EXERCISE BRIEF: Exclude any images and output the remaining records exactly.

PROVIDED MATERIAL:
↓↓↓

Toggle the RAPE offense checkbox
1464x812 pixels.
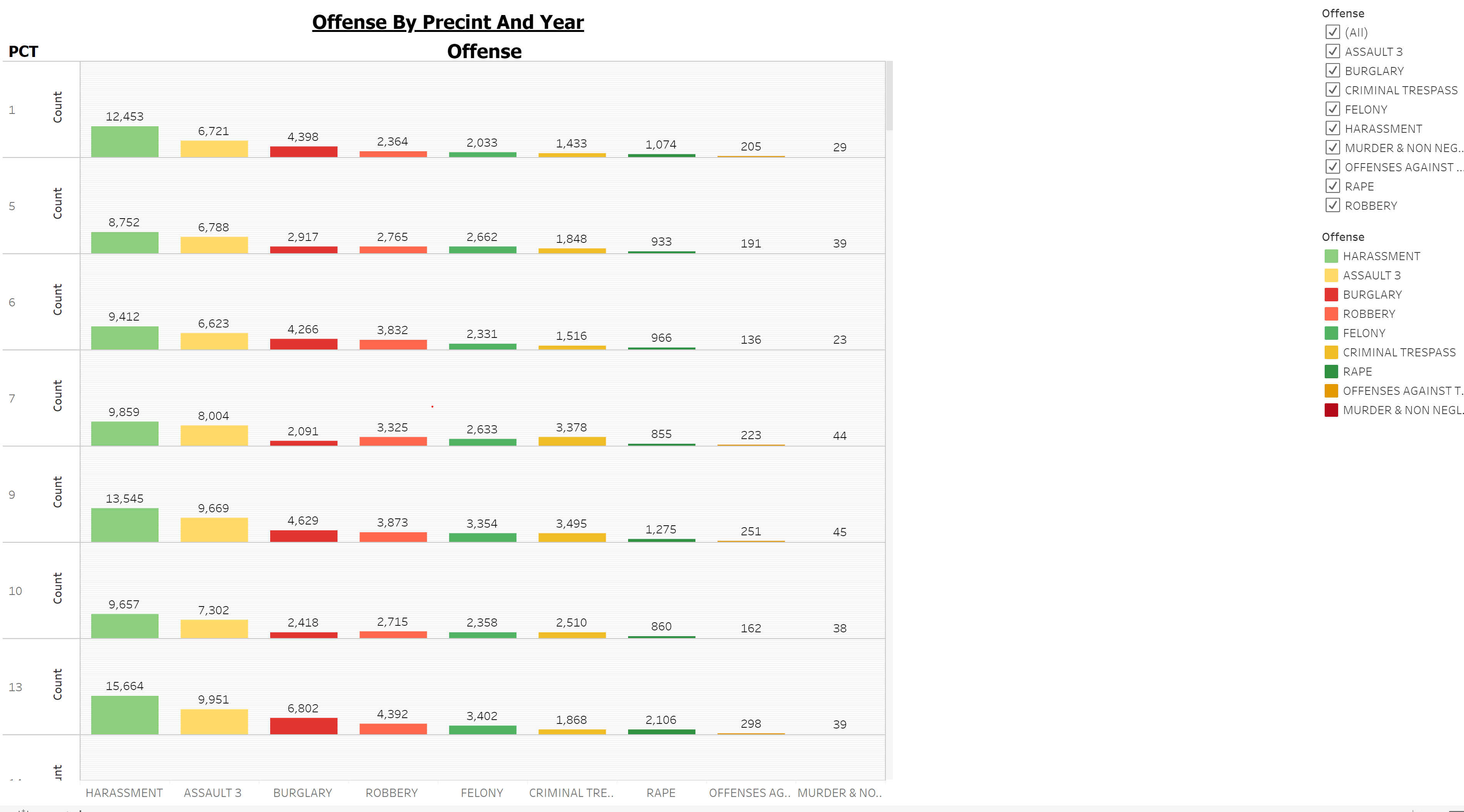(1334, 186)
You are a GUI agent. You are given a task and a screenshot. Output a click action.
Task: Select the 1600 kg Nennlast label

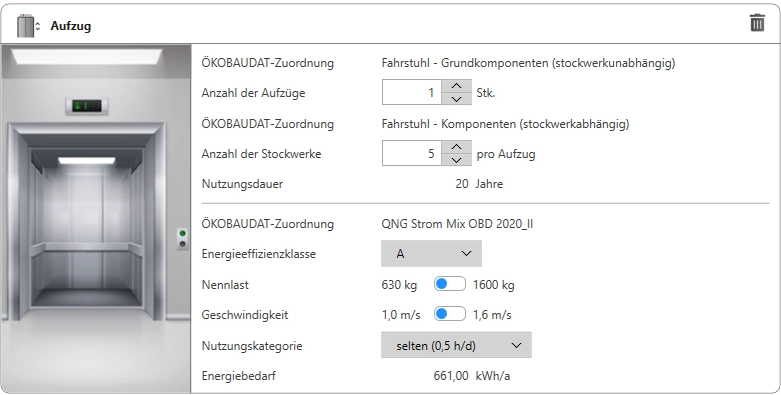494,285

↑↑↑

COMPLETED TASK:
Toggle the RAPE offense checkbox
1464x812 pixels.
(1334, 186)
You are a GUI agent. You are given a task and a screenshot. Output a click action.
Task: Select the 1600 kg Nennlast label

494,285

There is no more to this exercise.